Below are several records. Retype exactly those lines running from the one with "Datenschutz (241, 2502)" through the one with "Vorsorge (117, 2516)", end lines included, and no others.
╔══
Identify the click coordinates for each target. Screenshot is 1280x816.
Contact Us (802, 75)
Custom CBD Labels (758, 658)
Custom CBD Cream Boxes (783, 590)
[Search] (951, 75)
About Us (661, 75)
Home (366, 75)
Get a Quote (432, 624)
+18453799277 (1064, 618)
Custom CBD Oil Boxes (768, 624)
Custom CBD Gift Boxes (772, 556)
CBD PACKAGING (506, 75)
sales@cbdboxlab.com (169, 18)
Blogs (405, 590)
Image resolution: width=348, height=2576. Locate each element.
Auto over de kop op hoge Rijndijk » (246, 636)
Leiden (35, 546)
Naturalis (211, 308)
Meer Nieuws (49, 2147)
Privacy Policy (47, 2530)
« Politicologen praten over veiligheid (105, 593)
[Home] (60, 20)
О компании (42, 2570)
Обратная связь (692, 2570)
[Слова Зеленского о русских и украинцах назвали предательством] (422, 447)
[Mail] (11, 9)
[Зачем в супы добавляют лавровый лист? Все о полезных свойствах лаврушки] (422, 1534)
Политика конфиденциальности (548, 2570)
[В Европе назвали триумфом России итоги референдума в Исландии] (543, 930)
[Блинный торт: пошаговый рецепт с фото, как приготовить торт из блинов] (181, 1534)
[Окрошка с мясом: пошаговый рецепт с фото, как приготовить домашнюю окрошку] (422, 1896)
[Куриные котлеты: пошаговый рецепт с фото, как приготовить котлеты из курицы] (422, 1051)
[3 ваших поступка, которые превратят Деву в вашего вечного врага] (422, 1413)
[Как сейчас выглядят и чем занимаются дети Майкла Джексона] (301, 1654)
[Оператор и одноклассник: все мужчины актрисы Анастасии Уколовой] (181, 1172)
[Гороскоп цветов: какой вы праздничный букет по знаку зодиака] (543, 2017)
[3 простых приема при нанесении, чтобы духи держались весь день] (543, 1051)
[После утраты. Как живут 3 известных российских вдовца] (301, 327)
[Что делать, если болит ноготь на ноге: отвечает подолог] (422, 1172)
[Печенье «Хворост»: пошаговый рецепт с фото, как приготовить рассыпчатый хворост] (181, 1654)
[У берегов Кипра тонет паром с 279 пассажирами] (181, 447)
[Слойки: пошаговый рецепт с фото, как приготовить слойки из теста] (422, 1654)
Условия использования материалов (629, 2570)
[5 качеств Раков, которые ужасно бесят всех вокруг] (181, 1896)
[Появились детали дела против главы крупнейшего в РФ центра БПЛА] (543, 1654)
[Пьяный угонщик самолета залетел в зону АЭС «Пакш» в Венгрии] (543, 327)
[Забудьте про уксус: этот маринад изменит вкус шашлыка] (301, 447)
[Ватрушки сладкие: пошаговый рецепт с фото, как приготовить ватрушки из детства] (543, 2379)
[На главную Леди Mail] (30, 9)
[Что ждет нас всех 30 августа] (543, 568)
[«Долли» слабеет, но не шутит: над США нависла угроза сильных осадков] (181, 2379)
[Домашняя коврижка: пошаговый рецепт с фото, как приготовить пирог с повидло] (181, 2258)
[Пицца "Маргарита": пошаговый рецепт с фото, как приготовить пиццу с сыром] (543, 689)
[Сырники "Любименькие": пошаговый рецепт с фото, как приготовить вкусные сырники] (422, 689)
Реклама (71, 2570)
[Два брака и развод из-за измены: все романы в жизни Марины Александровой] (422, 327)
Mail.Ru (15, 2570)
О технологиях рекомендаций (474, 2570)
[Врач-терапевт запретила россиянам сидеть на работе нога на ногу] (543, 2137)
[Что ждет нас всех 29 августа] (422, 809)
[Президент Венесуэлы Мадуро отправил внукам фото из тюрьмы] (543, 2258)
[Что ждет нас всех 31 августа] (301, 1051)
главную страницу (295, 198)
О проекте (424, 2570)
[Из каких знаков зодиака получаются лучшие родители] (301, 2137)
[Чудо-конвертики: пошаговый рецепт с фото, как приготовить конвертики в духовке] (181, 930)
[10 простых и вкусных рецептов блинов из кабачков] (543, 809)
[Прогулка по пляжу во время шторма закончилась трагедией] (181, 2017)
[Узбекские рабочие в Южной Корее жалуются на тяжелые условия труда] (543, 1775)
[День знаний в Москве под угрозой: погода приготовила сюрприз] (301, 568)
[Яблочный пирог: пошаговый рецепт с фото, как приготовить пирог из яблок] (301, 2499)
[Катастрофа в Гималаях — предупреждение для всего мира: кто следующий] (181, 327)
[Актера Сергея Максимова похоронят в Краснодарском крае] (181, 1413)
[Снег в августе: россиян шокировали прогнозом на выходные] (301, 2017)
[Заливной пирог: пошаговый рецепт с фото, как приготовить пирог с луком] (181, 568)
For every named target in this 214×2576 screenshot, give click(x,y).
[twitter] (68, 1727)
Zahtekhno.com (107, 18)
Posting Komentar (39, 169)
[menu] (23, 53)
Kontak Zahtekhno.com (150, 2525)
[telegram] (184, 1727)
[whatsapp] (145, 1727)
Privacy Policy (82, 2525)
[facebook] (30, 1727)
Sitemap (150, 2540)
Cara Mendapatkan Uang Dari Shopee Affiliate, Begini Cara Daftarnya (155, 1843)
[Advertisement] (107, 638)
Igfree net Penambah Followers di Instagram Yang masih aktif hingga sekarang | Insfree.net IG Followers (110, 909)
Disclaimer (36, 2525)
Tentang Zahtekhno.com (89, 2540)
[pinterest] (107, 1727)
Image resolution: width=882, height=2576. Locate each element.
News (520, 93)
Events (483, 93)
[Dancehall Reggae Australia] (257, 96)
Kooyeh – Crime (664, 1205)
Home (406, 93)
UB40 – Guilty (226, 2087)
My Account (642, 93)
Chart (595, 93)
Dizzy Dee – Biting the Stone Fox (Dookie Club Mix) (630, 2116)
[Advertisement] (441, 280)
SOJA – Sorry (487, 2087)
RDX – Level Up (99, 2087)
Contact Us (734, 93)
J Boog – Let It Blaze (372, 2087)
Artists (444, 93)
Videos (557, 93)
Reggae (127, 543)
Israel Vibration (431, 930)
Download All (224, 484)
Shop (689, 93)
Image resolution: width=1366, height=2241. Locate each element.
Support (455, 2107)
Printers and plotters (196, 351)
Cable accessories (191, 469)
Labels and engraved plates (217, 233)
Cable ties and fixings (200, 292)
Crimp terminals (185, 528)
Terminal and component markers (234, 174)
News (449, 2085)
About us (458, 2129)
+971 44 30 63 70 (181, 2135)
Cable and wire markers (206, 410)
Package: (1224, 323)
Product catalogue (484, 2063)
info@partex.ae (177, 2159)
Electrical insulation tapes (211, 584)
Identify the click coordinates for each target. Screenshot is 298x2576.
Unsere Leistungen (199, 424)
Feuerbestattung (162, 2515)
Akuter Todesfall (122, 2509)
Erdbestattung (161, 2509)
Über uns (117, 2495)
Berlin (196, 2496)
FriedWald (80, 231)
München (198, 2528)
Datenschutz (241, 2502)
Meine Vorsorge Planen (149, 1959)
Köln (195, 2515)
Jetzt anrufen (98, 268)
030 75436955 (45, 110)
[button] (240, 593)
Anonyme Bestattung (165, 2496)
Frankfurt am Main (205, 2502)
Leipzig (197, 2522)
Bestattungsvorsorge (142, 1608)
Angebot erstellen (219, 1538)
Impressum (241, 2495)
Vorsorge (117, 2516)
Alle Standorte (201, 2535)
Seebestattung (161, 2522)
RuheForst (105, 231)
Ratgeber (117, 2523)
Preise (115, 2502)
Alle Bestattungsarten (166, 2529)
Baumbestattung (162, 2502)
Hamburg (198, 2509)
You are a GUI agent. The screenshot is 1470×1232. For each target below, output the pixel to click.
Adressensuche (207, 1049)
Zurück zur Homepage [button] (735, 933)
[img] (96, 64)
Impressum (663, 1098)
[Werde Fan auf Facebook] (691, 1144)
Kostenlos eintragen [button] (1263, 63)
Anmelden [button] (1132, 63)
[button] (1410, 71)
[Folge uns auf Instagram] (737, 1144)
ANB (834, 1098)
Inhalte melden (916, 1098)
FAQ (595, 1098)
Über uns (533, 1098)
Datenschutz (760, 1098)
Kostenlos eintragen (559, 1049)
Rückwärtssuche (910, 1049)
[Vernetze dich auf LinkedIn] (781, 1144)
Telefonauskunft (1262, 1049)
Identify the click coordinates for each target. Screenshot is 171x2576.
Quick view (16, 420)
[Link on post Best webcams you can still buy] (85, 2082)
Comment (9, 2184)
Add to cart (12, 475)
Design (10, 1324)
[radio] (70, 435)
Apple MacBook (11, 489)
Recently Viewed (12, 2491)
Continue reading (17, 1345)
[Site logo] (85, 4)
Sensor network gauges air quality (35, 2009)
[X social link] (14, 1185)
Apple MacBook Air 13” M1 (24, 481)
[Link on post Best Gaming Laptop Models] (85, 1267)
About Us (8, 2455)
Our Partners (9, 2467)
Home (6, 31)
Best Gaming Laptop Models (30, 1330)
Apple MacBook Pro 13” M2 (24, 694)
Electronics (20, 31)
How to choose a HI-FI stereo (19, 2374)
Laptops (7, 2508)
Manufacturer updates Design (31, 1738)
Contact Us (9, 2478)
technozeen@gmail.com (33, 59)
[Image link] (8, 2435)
╚══
▶ _Task response_:
Datenschutz (241, 2502)
Meine Vorsorge Planen (149, 1959)
Köln (195, 2515)
Jetzt anrufen (98, 268)
030 75436955 (45, 110)
[button] (240, 593)
Anonyme Bestattung (165, 2496)
Frankfurt am Main (205, 2502)
Leipzig (197, 2522)
Bestattungsvorsorge (142, 1608)
Angebot erstellen (219, 1538)
Impressum (241, 2495)
Vorsorge (117, 2516)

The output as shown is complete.